Der ordnungsrechtliche Zweck der Ausweisung wird zwar insbesondere erfüllt, wenn nach dem Verhalten des Ausländers mit erneuten Störungen der öffentlichen Sicherheit und Ordnung zu rechnen ist. Die Ausweisung setzt aber eine Gefahr erneuter Störungen durch den betreffenden Ausländer selbst nicht notwendig voraus. Die §§ 53 ff. AufenthG bezwecken auch, andere Ausländer im Bundesgebiet zu veranlassen, Interessen der Bundesrepublik Deutschland nicht zu beeinträchtigen, insbesondere keine Straftaten zu begehen. Die Ausländerbehörde geht zu Recht davon aus, dass gerade bei Personen, die in einer ähnlichen Lebenssituation sind wie der Kläger – mithin im laufenden Asylverfahren stehen, begrenzte finanzielle Mittel zur Verfügung haben und Leistungen nach AsylbLG beziehen -, ein hoher Anreiz besteht, Betrugsdelikte zulasten der Sozialkassen zu verwirklichen und gerade Überzahlungen nicht anzuzeigen. Diesem Umstand kann nur durch entsprechende ausländerrechtliche Maßnahmen mit abschreckender Wirkung begegnet werden.

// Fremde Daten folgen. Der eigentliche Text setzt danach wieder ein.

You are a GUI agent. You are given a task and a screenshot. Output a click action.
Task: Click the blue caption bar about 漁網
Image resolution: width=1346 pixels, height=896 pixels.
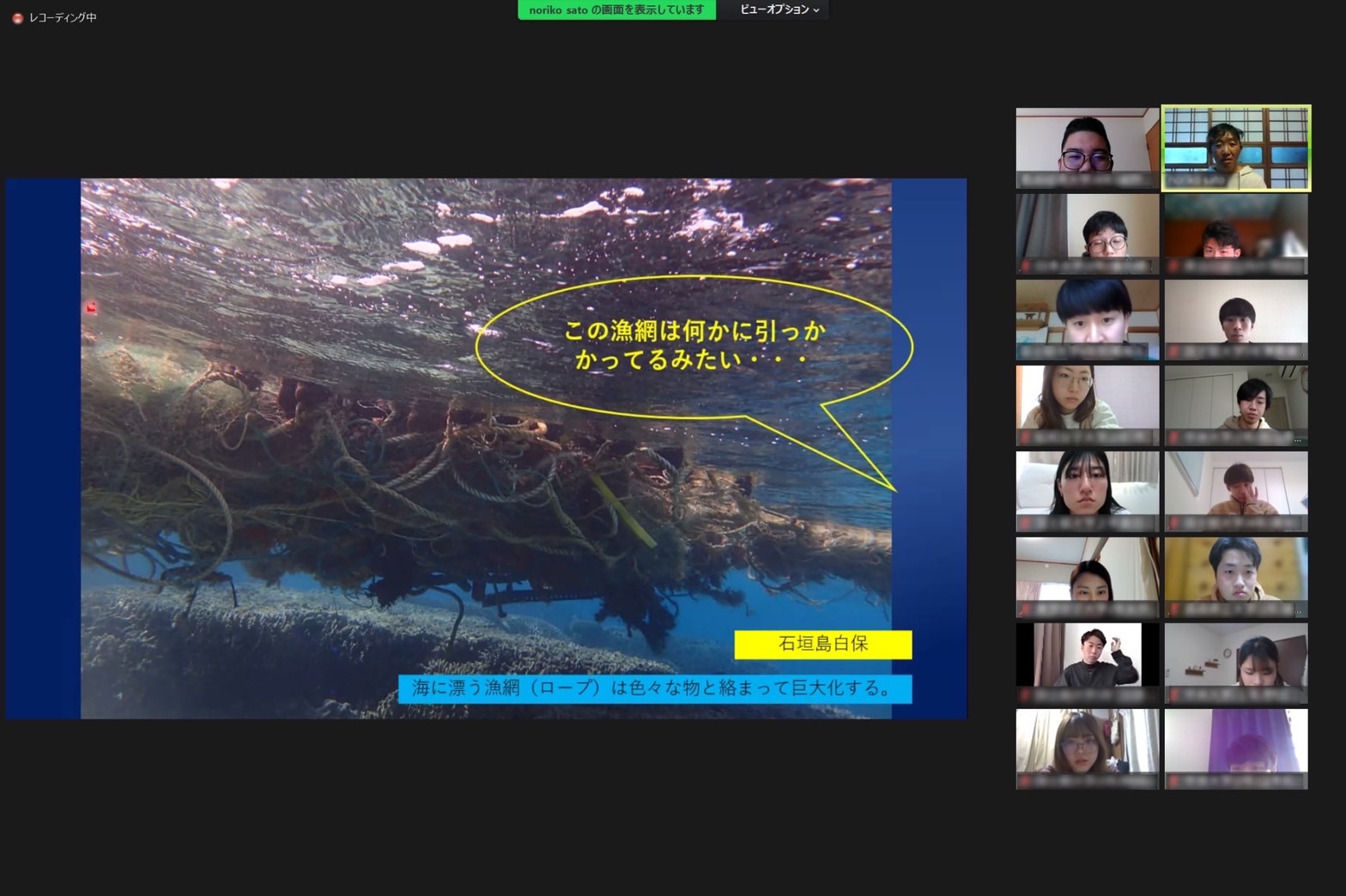(x=654, y=688)
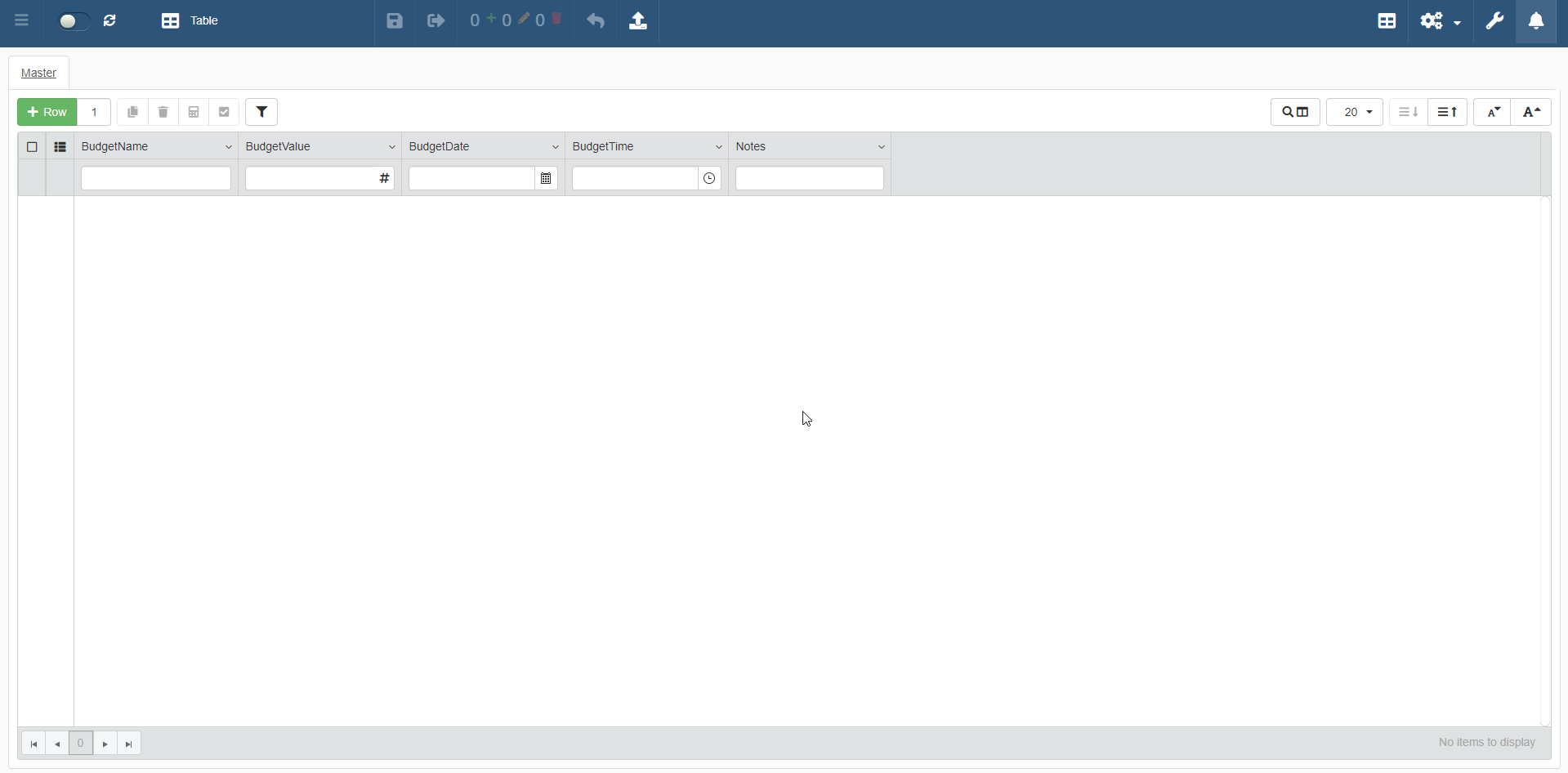Open the BudgetName column dropdown
The height and width of the screenshot is (773, 1568).
[x=228, y=147]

Die Ausweisung beruht auch auf erst kürzlich verwirklichten Delikten. Sie ist nach alledem geeignet, andere Ausländer von der Begehung derartiger Straftaten abzuhalten.
Weiter sind nach § 53 Abs. 2 AufenthG bei der Abwägung nach den Umständen des Einzelfalls, wie sie § 53 Abs. 1 AufenthG erfordert, insbesondere die Dauer des Aufenthalts des Ausländers, seine persönlichen, wirtschaftlichen und sonstigen Bindungen im Bundesgebiet und im Herkunftsstaat oder in einem anderen zur Aufnahme bereiten Staat sowie die Folgen der Ausweisung für Familienangehörige und Lebenspartner zu berücksichtigen.
Ausgehend hiervon wiegt das Ausweisungsinteresse des Beklagten gegenüber dem Kläger, auch unter Berücksichtigung der Art. 6 GG, des Art. 8 EMRK und des Verhältnismäßigkeitsgrundsatzes, schwerer als seine Bleibeinteressen. Insbesondere ist eine soziale und wirtschaftliche Integration des Klägers im Bundesgebiet in keiner Weise gegeben. Der Kläger hatte zu keinem Zeitpunkt eine Aufenthaltserlaubnis für die Bundesrepublik inne. Er übt nur Minijobs aus, die keine langfristige wirtschaftliche Perspektive bieten und wechselt zudem oft den Arbeitgeber, was gegen eine schützenswerte berufliche Integration spricht. Soziale Bindungen o.Ä. bestehen in Deutschland nicht. Der Kläger verliert durch die Ausweisung, an die sich zudem wegen der in Ziffer 3. getroffenen Bedingung nach § 53 Abs. 4 AufenthG keine unmittelbaren aufenthaltsbeendenden Folgen knüpfen, nicht seine berufliche oder wirtschaftliche Existenz.
2. Auch die nach Ziffer 2. des Bescheids gesetzte Frist ist nicht zu beanstanden. Die Befristung beruht auf § 11 AufenthG. Die Ermessensentscheidung des Beklagten, die nur auf Ermessensfehler hin zu überprüfen ist, § 114 Satz 1 VwGO, ist rechtsfehlerfrei. Die Befristungsentscheidung positiv beeinflussende Faktoren – wie familiäre Bindungen – sind nicht erkennbar. Angesichts der vom Kläger ausgehenden Wiederholungsgefahr (siehe Ziffer 1. der hiesigen Entscheidung) ist eine Befristung auf zwei Jahre auch nicht als zu hoch einzuschätzen.
Die Kostenentscheidung beruht auf § 154 Abs. 1 VwGO, die Entscheidung zur vorläufigen Vollstreckbarkeit auf § 167 Abs. 1 VwGO i.V.m. §§ 708ff. ZPO.